For reasons, Amy finds Beth and Maya living in a lighthouse that is cut off from the mainland for much of the time. As it will turn out, the lighthouse is the house where hubby grew up. Something is very wrong there too. It is as if Christopher’s ghost is hanging around, planning to finish what he started. Or perhaps Beth is just going insane.

As liminal spaces neither belonging completely to the land or the sea, lighthouses are wonderful places to set all kinds of horror films in, be it the more philosophical version of supernatural horror, or, as in the case of Coz Greenop’s Dark Beacon, the psychological kind. The film is, alas, not a terribly successful example of its kind. To work as it should be, psychological horror does need a large degree of precision in characterisation and/or plotting. A film in the genre really needs to give its audience inroads into what goes on in its characters, otherwise we end up with something like this, where a ghost is simply the reason for a scenery-chewing performance of random movie madness instead of anything that feels like the product of actual psychological pressure.

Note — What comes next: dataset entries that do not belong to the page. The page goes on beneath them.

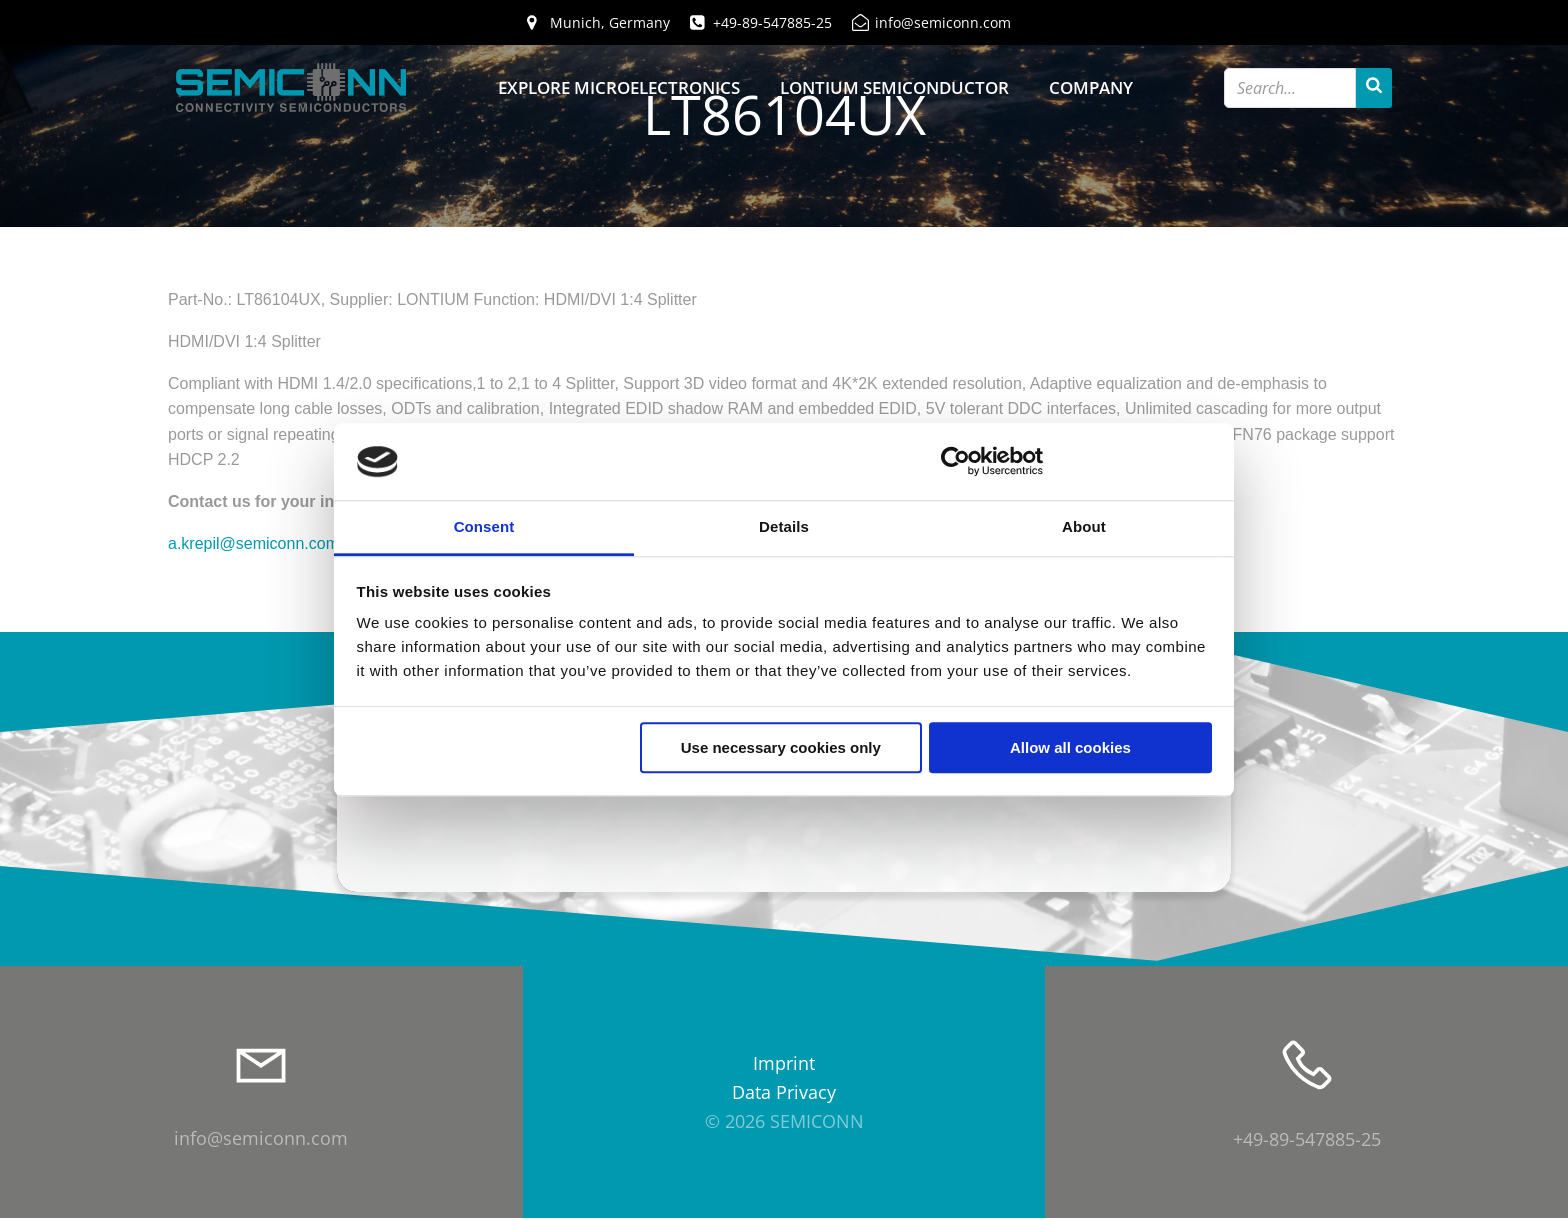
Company (1091, 87)
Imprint (784, 1066)
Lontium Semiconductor (894, 87)
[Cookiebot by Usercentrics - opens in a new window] (955, 462)
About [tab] (1084, 526)
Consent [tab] (484, 526)
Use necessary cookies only (781, 747)
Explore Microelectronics (619, 87)
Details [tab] (784, 526)
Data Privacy (784, 1094)
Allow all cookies (1070, 747)
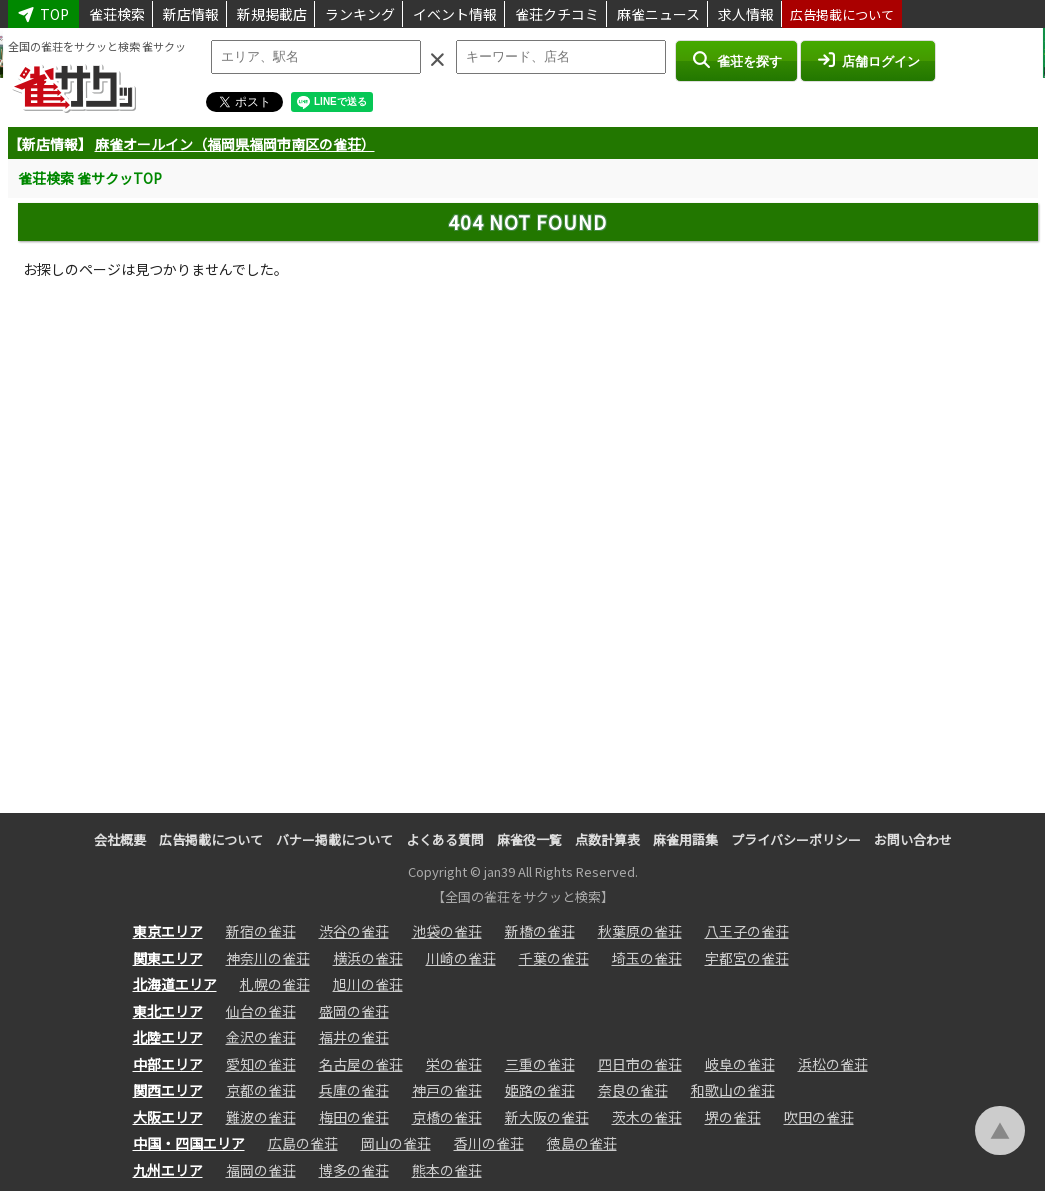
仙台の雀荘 (261, 1011)
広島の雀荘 (303, 1143)
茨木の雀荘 (647, 1117)
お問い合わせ (913, 839)
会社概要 (120, 839)
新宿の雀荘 (261, 931)
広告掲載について (842, 14)
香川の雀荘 (489, 1143)
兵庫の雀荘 (354, 1090)
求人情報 (746, 14)
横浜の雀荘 (368, 958)
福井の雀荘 (354, 1037)
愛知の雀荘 (261, 1064)
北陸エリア (168, 1037)
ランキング (360, 14)
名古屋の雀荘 (361, 1064)
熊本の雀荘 (447, 1170)
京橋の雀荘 (447, 1117)
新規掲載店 (272, 14)
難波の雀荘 (261, 1117)
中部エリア (168, 1064)
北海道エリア (175, 984)
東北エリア (168, 1011)
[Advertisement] (528, 539)
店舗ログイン (868, 60)
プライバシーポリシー (796, 839)
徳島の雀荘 (582, 1143)
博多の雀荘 (354, 1170)
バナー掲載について (334, 839)
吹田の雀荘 (819, 1117)
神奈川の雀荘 (268, 958)
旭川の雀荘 (368, 984)
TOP (44, 14)
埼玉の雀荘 (647, 958)
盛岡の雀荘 (354, 1011)
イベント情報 (455, 14)
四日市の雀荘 (640, 1064)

I’m also not terribly fond of the way the film uses the supernatural, or rather, the vagueness in which it does, including scenes that only work if Christopher’s ghost is indeed real, but then letting things play out as if Beth were simply movie-crazy. It doesn’t exactly help the film’s case here that it is all too easy to read the madness as some sort of punishment for Beth’s “loose morals” – if it is indeed meant that way or not, I’m not going to guess.